Most stress management programs demands techniques such as role playing, group discussions, and other behavior that is difficult for introverts. The very stress management that is to help reduce stress creates demands on the introvert that elicit stress. Wanting to avoid the added stress, introverts may create excuses to absent themselves from such stress management programs.
Introverts’ stress management techniques must cater to their distaste for public demands. Yet how can a stress management program in a school or workplace cater to individual needs outside the program?
Introverts’ Stress Management Techniques Include Study of Definitions
The first thing a good stress management program does is define terms. Your stress management program should have clear definitions of pertinent terms for everyone. Ask the introvert in your workplace to read and study the definitions in private. Such a request places no undue public pressure on introverts.
Read through articles on this website to construct a list that minimally defines:
Introverts’ Stress Management Techniques Include Eustress Augmentation
The best stress management programs spend a great deal of time on eustress augmentation – much less time on distress reduction. Introverts seeking stress management techniques will find the challenge of eustress augmentation easy to incorporate into daily life without assistance.
Provide guidelines that will help introverts respond to stressors in positive, constructive ways.
1. Communication – introverts should discuss heavy demands with a trusted colleague, spouse, or close friend.

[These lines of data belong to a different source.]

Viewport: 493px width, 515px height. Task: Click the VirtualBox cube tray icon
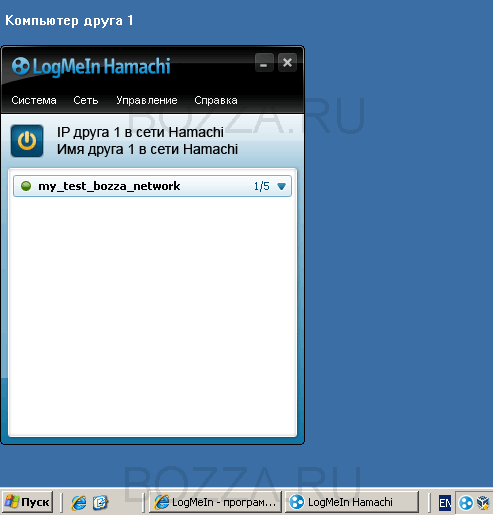click(x=483, y=503)
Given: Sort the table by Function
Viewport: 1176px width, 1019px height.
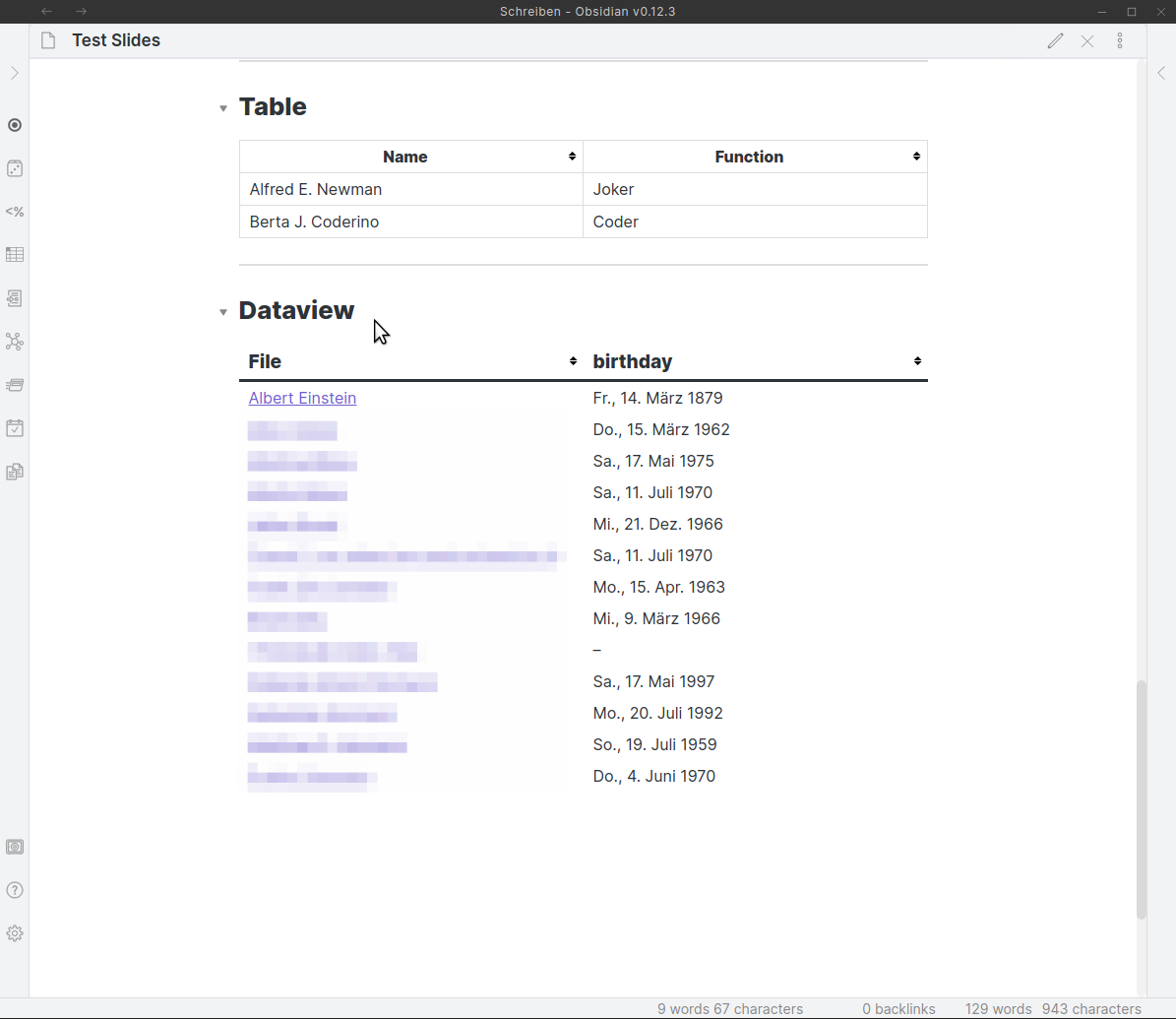Looking at the screenshot, I should click(916, 156).
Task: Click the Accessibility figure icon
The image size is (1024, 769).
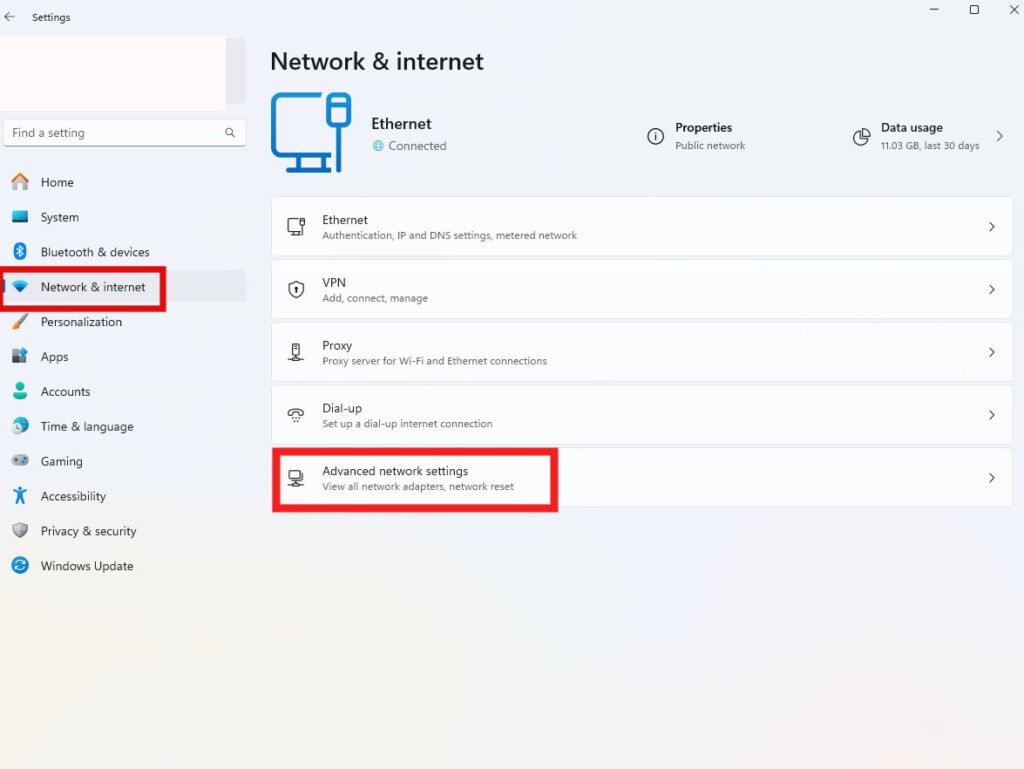Action: pyautogui.click(x=20, y=496)
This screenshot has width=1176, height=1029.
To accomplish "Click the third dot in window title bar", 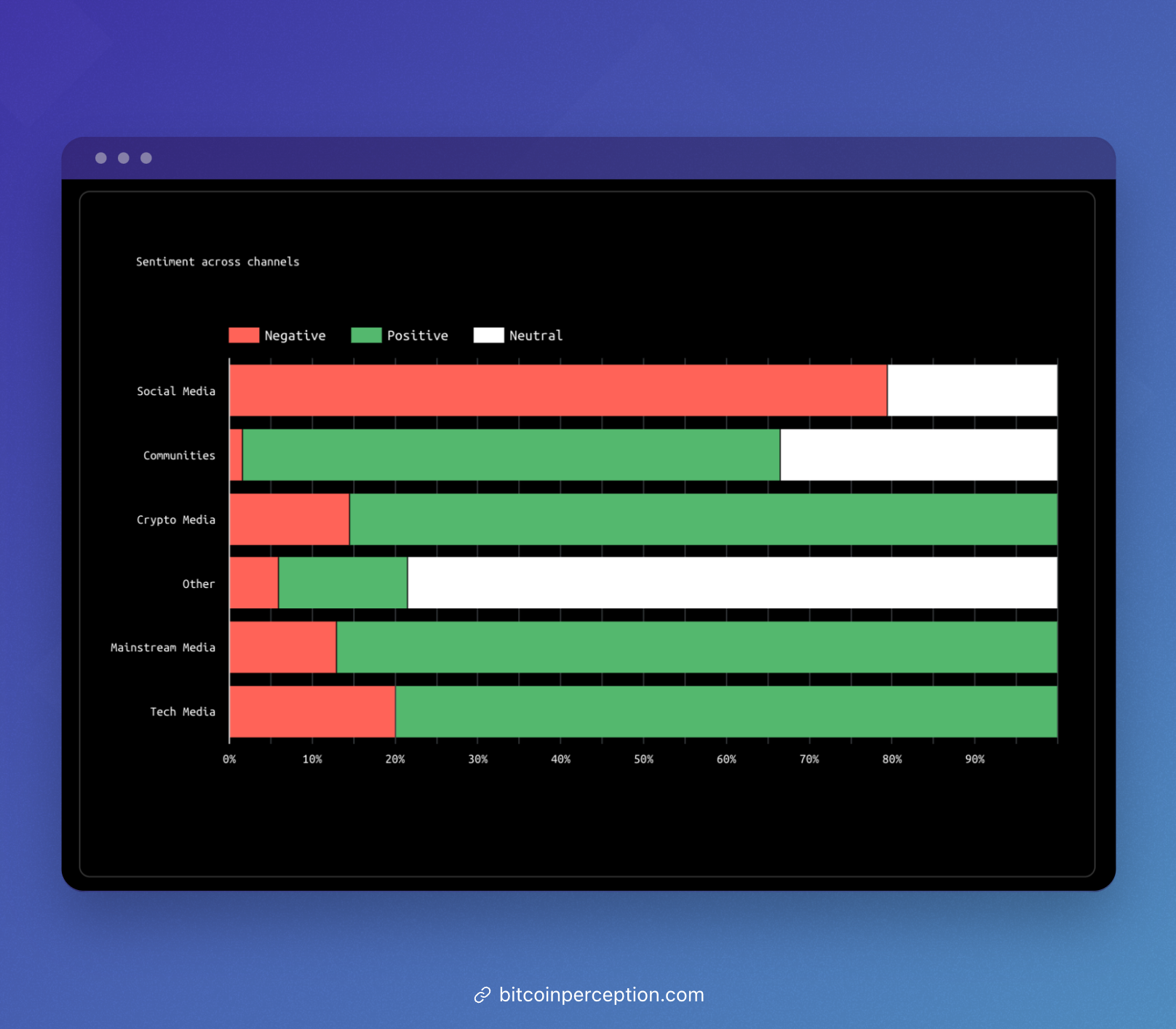I will click(x=146, y=158).
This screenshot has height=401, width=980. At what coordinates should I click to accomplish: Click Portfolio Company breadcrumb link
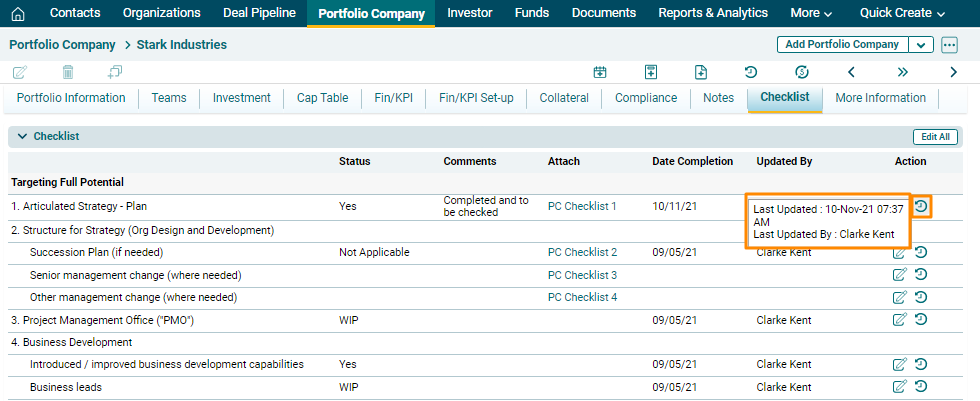(59, 45)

Such stress management discussions should not be complaint fests, but brain-storming sessions. They should aim at finding cheerful, productive ways of handling unusual demands.
2. Scheduling – good introverts’ stress management techniques should include ways to break down heavy workloads into bite-size pieces. Each bite-size piece should be scheduled, and assigned a priority in the workday. Introverts can challenge themselves positively to complete work on or before schedule.
3. R and R – another stress management technique for introverts is the rewarding of self with some rest and relaxation. The introvert who can look beyond the stressors at hand and plan a refreshing bit of relaxation will be energized to respond to stressors positively rather than negatively.
The main consideration in formulating introverts’ stress management techniques is that stress is not inescapable. Stressors may be inescapable, but stress is nothing more than your response to those stressors. Everyone, including the introvert, excels at stress management when responses to stress become controlled and positive.